Закончив внезапную лекцию, Шон поворачивается к Теодору и скалит зубы.
– Что? Не один ты знаток искусства, да, старик?
– Теперь я старик? – Атлас выгибает бровь, окидывает развалившегося в кресле Шона внимательным взглядом.
Без совести, без понятия о чести и определенно без некоторых извилин в голове тот все-таки выглядит крепким малым, сломить волю которого не способно простое слово. Тем не менее Персиваль пригвоздил его к порогу дома одним коротким приказом, и бедняга не смог сойти с места, пока не потерял его и Клеменс из виду.
– Повтори-ка еще раз, – просит Теодор. – О чем тебе нельзя рассказывать посторонним?
Шон громко вздыхает и яростно растирает ладонью лоб. Одна его нога дергается, как в конвульсиях.
– Он запретил говорить обо всем, что его касается. Даже если бы я знал его настоящее имя или сколько ему лет, то не смог бы сказать.
– А что ему нужно?..
– Не могу сказать.
– И как ко всему этому причастна Клеменс, ты тоже не ответишь?
Шон морщится.
– Этого я даже не знаю. Клянусь, я до последнего понятия не имел, что он охотится за ней.
Он повторяет эти слова уже в десятый раз, но легче Теодору не становится. В глубине души Атлас зол на мальчишку за его чертово молчание, словно во всем виноват именно он. А еще Оливия, этот ублюдок Персиваль и, что куда важнее, сам Теодор.
– Ну и как это работает? – спрашивает он, сминая в руках забытый Клеменс лист с записями. На нем размашистым почерком написано одно имя, и как раз его Теодор хотел бы видеть в самую последнюю очередь. «Клементина».

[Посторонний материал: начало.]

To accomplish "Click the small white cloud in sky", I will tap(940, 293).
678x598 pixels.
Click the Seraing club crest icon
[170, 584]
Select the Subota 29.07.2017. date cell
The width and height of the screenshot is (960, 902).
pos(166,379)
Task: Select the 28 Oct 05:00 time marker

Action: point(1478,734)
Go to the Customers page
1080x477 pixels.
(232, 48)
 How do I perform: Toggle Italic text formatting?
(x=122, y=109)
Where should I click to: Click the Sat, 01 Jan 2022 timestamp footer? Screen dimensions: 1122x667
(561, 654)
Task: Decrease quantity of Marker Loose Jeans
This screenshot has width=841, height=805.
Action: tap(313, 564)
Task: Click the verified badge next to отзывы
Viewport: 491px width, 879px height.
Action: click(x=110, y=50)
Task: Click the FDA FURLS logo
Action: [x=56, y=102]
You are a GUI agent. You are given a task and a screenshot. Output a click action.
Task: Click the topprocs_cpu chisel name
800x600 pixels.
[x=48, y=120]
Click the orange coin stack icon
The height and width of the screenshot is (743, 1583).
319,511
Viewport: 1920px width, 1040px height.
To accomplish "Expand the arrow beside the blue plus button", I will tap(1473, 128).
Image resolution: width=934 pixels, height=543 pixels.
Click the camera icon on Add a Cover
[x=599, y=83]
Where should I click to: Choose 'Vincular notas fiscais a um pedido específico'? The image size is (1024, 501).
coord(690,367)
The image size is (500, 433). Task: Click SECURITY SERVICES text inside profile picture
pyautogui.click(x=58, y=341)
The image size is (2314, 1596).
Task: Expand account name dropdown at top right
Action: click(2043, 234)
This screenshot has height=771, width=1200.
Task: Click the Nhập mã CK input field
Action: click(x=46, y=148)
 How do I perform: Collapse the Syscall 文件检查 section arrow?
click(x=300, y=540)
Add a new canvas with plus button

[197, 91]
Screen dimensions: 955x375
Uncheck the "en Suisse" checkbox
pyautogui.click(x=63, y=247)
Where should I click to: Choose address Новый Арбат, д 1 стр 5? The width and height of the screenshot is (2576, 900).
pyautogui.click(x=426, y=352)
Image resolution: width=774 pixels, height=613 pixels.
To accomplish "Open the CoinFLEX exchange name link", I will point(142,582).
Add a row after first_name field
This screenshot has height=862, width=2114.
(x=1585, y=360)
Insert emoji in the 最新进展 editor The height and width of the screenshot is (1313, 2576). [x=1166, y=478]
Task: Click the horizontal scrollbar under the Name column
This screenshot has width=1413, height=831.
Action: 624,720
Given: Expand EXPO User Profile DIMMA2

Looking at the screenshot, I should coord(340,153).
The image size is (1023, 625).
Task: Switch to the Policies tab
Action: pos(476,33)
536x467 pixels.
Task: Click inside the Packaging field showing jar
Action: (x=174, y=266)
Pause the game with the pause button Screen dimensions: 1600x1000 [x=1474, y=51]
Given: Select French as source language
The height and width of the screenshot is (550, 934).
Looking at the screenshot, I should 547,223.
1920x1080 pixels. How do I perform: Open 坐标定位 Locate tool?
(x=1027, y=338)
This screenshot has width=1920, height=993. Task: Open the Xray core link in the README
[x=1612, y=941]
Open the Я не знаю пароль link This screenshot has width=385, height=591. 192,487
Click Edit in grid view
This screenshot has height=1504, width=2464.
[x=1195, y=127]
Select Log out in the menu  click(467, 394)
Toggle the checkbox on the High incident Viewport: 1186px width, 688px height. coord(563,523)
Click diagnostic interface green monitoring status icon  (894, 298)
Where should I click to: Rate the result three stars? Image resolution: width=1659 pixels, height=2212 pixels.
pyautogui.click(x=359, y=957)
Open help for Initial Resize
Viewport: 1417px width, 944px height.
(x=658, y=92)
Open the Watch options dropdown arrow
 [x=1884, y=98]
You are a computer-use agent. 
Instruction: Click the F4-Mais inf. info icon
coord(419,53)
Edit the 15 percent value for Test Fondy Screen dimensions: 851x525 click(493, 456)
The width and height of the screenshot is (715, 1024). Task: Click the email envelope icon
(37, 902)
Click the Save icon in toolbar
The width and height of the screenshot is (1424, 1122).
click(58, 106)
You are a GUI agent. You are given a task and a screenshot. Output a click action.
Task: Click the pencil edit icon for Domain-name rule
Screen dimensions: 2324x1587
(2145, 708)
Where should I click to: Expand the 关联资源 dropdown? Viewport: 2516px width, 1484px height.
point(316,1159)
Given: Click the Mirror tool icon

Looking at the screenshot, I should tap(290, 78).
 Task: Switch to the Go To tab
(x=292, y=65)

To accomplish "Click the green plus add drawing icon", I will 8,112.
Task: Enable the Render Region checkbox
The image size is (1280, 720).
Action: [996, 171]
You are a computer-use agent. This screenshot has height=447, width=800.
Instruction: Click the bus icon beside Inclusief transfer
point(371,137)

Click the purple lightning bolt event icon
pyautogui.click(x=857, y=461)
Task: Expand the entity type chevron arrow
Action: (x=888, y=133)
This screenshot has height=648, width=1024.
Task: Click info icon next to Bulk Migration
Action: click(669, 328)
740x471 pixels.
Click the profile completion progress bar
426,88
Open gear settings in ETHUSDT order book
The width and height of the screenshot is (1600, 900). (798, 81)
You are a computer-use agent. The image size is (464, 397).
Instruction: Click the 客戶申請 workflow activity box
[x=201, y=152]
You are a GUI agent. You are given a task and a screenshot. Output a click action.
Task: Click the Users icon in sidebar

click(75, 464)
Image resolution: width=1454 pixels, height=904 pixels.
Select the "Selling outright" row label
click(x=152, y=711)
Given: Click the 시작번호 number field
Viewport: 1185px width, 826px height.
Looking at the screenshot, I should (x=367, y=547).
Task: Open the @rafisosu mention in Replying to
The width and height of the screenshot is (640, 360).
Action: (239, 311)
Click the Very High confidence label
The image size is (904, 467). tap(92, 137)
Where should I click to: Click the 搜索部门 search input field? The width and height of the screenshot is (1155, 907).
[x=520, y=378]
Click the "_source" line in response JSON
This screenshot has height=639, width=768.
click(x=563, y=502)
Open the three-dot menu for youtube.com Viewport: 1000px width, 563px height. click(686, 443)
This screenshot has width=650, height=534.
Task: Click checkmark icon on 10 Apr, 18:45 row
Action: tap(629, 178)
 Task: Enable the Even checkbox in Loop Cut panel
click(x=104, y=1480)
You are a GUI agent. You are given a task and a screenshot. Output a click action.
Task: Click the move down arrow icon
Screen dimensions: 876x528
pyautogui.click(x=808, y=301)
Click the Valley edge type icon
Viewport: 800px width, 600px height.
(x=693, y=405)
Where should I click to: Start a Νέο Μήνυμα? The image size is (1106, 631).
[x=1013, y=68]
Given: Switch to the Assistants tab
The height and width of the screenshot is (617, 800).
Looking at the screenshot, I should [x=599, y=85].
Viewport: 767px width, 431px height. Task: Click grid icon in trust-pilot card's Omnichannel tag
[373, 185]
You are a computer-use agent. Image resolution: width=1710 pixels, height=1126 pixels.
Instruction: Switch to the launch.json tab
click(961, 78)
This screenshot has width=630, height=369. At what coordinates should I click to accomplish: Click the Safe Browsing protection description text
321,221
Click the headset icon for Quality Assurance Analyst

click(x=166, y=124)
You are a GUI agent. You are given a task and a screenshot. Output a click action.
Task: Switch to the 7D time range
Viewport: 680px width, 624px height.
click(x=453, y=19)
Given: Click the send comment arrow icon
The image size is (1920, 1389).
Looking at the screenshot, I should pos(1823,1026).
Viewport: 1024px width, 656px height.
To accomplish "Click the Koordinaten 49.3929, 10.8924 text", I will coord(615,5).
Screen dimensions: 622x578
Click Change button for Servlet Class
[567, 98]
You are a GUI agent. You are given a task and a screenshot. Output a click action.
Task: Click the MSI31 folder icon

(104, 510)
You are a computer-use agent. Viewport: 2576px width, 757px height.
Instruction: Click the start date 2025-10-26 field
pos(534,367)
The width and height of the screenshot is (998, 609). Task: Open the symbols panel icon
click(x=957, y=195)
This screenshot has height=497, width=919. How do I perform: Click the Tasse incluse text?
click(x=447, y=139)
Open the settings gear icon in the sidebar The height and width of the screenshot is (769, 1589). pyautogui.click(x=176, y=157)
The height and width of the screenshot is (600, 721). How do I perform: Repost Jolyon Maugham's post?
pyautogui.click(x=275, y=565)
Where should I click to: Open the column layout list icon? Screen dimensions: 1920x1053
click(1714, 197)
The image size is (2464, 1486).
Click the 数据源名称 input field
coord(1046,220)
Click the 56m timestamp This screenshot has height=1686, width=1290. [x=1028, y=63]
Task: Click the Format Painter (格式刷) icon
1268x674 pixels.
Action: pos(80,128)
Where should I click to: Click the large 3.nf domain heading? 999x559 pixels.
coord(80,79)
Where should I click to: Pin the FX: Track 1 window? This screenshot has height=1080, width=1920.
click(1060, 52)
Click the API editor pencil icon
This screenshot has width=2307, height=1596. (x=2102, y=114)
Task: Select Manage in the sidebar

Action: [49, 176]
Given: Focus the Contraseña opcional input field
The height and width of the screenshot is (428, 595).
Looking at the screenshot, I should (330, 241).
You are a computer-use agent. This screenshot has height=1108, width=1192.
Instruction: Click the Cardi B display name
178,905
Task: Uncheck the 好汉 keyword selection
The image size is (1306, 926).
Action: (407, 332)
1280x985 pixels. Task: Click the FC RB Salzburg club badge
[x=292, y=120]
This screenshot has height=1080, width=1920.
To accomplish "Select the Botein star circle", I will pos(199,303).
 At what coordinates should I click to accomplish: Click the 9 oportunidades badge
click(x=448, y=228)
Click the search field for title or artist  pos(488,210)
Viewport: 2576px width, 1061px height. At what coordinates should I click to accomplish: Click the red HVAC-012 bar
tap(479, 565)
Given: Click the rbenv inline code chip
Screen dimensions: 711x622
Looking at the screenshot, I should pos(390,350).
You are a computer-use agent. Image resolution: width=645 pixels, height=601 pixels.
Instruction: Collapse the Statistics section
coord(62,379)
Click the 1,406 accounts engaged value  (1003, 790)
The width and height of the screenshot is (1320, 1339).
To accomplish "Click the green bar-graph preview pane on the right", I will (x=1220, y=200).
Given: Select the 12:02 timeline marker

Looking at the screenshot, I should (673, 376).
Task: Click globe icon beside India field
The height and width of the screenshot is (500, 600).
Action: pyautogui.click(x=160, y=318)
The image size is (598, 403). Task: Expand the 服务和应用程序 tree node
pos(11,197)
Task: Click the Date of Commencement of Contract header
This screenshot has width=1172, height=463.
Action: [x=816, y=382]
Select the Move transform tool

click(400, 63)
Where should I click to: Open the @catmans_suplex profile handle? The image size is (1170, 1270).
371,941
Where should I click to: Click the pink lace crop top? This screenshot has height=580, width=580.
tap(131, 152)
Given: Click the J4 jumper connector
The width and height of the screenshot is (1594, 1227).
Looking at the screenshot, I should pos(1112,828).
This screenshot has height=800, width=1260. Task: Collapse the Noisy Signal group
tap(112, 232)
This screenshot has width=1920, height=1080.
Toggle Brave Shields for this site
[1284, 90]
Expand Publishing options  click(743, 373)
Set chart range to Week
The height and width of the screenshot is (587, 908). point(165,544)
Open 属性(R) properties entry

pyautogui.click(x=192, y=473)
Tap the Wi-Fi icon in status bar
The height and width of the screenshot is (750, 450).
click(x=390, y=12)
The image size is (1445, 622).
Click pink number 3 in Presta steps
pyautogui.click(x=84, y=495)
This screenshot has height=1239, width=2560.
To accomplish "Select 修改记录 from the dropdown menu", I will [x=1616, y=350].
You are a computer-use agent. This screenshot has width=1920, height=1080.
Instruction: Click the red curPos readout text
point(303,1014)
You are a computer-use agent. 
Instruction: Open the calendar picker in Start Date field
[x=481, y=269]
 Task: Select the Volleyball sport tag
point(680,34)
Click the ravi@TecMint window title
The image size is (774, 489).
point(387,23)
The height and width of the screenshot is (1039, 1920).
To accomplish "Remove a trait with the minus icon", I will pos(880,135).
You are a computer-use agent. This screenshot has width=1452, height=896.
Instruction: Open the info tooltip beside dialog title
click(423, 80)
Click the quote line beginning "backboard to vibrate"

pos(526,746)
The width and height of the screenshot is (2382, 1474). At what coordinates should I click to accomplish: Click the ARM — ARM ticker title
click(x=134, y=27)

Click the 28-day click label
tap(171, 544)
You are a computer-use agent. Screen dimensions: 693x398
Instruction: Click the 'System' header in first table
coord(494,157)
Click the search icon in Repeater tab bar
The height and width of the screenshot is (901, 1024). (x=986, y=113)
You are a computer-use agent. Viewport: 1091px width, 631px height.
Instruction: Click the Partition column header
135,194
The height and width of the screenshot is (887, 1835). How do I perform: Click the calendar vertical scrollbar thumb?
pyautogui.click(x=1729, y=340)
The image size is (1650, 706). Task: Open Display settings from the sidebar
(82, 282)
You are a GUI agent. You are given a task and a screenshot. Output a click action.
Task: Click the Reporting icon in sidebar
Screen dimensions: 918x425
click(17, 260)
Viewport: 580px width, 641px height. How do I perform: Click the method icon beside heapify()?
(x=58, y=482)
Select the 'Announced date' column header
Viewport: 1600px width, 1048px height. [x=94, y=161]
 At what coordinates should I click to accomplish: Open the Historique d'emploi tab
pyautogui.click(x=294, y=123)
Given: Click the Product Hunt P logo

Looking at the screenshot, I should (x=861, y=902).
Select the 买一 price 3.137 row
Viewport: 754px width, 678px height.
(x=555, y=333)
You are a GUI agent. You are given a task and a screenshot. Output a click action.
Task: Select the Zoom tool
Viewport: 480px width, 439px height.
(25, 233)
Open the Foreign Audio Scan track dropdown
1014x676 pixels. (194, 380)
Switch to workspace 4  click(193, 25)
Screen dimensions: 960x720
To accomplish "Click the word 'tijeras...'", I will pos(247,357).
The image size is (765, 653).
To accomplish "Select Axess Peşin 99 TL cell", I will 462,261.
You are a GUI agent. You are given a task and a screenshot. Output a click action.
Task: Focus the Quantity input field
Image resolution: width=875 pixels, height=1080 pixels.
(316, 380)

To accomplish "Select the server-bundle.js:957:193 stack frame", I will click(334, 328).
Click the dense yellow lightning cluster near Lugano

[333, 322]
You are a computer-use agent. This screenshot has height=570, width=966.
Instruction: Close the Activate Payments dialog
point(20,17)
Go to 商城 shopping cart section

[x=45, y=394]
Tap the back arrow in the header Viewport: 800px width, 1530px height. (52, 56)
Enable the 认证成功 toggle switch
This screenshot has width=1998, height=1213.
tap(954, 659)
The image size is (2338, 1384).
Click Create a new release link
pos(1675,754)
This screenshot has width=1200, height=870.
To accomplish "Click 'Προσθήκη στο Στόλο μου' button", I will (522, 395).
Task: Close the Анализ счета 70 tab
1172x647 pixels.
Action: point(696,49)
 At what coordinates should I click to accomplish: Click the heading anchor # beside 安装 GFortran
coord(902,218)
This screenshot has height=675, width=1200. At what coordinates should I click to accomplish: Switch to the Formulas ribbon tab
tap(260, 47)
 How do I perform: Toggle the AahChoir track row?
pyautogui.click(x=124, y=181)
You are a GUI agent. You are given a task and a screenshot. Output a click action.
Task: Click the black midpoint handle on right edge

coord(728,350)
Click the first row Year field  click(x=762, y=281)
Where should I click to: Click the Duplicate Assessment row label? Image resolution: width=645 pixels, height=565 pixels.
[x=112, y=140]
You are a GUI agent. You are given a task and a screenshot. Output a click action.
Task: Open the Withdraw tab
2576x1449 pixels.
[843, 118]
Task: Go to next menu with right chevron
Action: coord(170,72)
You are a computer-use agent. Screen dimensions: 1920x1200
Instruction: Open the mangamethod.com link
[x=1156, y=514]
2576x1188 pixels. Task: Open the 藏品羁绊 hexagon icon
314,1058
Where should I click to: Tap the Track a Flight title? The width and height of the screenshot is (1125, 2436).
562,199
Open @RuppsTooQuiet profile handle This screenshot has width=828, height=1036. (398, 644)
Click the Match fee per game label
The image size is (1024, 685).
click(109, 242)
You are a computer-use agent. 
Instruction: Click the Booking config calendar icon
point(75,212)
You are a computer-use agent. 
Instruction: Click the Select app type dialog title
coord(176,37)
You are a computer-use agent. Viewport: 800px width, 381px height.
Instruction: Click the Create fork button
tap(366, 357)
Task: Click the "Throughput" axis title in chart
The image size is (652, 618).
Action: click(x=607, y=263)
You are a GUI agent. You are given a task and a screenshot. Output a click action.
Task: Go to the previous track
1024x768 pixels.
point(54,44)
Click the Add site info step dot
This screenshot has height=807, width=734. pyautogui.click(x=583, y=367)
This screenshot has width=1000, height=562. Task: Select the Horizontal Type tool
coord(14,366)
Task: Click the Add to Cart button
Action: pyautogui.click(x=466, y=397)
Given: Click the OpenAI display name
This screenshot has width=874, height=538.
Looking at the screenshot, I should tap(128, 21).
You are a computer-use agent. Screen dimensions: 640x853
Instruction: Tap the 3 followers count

Шон пожимает плечами, будто они обсуждают детскую книгу или досужие сплетни соседей.
– Сам не знаю. Только когда Перс… он говорит, то словно… вкладывает свои слова мне в голову. И получается, что я сам начинаю хотеть то, чего он от меня просит. Если он говорит мне стоять – я стою. Если говорит бежать – я бегу. Будто я сам хочу стоять и бежать.